Problem set:
(1) Using the text on the outlook for the Chinese economy, decide whether each statement agrees with it, and answer yes or no with the deciding words quoted exactly: (a) Wang works from Hong Kong. (b) Wang's team expects year-over-year growth of 7%–8% in the third and fourth quarters of 2020. (c) China gave individuals more subsidies than the U.S. did.
(2) Repeat word for word the part of the text on the outlook for the Chinese economy from "We had the pleasure" to "be quite good.".

Document extract:
Outlook For The Chinese Economy

We had the pleasure of speaking to Tao Wang, UBS chief China economist, last week on our Behind the Markets podcast. Wang is based in Hong Kong, and her team leverages insights from the UBS evidence labs, with data scientists all over the world tracking what is happening in the global economy and the Chinese economy.

Wang acknowledges there are issues with the availability of reliable data for the Chinese economy, but compared to other emerging market economies, Wang believes the data happens to be quite good.

Wang emphasized that gross domestic product (GDP) is always a key estimate figure and there are inherent methodology issues in estimates. She acknowledges that there could also be data manipulation from local officials. Wang’s team tries to get corroborative evidence from a wide swath of data points like industrial production, property activities, exports and imports, which can be verified against other country data to get a better understanding of the economy. When construction is strong, Wang looks at steel production and iron ore to verify the strength.

First in, First out

China was the first to shut down from the novel coronavirus with a “forced recession.” While people’s movement was still relatively slow in April, industrial production and port activity (for export and imports) had a sharp rebound earlier than expected. Many of those activities are currently back to normal or above normal at this stage of the year.

Bigger gatherings and events are still lagging behind, however, although domestic travel is recovering as well. Wang’s team is looking at year-over-year growth of 5%–6% in the third and fourth quarters of 2020.

Different Government Responses

China locked down Wuhan, the epicenter of the virus, which was bad for the province but helped prevent the virus from spreading throughout the country. The Chinese government focused its relief measures on getting people back to work, which was a challenge with public transportation shut down. Compared to the U.S., there were very few subsidies given to individuals, and instead, the government tried to help reopen the economy more quickly.

Extracted data:
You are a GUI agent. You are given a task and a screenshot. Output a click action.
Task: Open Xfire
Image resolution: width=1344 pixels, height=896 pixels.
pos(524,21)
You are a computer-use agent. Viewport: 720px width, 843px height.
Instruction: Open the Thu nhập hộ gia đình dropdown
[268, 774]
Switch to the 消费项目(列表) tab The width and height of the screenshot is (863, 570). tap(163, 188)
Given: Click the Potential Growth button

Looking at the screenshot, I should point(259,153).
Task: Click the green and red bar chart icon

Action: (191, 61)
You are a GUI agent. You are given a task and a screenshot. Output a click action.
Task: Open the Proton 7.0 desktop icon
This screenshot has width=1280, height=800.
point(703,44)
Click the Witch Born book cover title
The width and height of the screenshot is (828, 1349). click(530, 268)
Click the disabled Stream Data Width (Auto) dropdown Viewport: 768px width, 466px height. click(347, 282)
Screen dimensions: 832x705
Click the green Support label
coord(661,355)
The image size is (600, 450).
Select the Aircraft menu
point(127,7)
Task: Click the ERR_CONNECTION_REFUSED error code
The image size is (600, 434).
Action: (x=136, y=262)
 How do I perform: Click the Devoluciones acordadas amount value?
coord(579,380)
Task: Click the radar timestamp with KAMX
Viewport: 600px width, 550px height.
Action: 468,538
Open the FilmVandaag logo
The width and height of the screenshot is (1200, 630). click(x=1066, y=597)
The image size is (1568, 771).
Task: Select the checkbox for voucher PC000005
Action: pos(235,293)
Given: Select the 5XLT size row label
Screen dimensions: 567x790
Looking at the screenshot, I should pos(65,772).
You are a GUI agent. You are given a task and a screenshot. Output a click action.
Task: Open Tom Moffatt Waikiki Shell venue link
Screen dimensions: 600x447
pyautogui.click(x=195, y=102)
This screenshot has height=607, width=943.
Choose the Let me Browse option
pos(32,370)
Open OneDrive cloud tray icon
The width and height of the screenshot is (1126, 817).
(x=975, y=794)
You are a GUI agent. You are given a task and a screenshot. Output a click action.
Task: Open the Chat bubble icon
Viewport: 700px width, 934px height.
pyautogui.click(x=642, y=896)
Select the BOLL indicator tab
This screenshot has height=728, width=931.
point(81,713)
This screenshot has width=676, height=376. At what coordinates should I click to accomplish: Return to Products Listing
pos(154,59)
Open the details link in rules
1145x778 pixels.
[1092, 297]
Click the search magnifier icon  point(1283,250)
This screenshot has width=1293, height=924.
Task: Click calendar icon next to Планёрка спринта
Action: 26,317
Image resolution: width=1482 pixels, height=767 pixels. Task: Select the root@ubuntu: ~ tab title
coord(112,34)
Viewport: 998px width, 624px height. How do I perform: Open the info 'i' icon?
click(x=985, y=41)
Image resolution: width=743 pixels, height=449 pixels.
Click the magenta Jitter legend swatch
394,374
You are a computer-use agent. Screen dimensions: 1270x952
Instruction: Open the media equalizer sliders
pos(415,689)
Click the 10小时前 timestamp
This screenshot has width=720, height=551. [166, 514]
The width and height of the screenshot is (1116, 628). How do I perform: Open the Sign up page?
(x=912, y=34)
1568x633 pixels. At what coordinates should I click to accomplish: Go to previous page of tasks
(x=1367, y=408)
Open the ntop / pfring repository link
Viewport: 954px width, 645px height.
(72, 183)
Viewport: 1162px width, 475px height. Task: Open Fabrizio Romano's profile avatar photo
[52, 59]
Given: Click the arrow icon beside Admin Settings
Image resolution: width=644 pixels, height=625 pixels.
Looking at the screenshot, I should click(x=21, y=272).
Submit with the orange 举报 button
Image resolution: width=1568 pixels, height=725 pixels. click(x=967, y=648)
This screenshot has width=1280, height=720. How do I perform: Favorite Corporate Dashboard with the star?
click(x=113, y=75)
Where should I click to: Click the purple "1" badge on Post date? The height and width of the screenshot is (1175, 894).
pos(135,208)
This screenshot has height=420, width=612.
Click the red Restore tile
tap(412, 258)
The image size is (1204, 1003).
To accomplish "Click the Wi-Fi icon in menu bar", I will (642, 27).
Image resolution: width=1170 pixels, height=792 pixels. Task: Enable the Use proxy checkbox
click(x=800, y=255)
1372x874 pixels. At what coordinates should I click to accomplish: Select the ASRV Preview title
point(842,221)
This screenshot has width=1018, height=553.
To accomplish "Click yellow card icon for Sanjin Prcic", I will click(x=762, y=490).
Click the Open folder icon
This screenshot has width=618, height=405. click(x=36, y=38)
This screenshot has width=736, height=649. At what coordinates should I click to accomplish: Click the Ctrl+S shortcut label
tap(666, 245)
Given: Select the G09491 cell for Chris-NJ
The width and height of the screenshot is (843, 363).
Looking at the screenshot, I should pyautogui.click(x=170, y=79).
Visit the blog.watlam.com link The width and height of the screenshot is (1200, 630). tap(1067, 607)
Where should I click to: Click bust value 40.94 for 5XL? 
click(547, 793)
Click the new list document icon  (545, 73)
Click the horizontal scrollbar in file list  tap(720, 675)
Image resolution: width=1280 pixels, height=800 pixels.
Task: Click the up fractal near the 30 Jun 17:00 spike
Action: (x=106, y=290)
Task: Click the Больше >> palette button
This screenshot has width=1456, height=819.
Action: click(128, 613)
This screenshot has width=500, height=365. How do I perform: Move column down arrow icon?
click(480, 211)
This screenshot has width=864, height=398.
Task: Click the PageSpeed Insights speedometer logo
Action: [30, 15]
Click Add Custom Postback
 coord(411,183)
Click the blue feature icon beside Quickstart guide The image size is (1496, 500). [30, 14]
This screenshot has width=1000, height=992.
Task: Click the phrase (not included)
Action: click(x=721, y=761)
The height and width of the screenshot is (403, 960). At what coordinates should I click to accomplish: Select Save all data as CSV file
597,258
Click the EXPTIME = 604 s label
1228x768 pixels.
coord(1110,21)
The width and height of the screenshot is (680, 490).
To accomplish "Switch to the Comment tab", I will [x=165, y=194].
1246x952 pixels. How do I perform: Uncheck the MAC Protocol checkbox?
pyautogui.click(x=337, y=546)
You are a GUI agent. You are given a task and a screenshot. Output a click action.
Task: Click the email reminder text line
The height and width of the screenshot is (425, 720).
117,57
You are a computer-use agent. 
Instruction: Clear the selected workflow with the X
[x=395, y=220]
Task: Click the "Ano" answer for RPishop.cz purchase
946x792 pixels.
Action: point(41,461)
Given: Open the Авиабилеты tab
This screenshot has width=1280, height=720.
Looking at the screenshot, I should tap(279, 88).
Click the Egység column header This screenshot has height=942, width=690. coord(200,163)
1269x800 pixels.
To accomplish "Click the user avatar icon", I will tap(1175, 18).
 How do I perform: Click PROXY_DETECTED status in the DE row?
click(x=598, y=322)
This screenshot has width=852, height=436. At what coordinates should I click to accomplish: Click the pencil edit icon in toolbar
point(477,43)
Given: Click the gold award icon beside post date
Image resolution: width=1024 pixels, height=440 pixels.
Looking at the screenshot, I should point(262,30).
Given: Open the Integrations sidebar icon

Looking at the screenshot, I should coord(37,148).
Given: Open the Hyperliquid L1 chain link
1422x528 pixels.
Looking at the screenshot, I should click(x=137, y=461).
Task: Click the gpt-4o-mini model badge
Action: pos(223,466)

Solution set:
(1)
(a) Yes: "Wang is based in Hong Kong"
(b) No: "Wang’s team is looking at year-over-year growth of 5%–6% in the third and fourth quarters of 2020."
(c) No: "Compared to the U.S., there were very few subsidies given to individuals"

(2)
We had the pleasure of speaking to Tao Wang, UBS chief China economist, last week on our Behind the Markets podcast. Wang is based in Hong Kong, and her team leverages insights from the UBS evidence labs, with data scientists all over the world tracking what is happening in the global economy and the Chinese economy.

Wang acknowledges there are issues with the availability of reliable data for the Chinese economy, but compared to other emerging market economies, Wang believes the data happens to be quite good.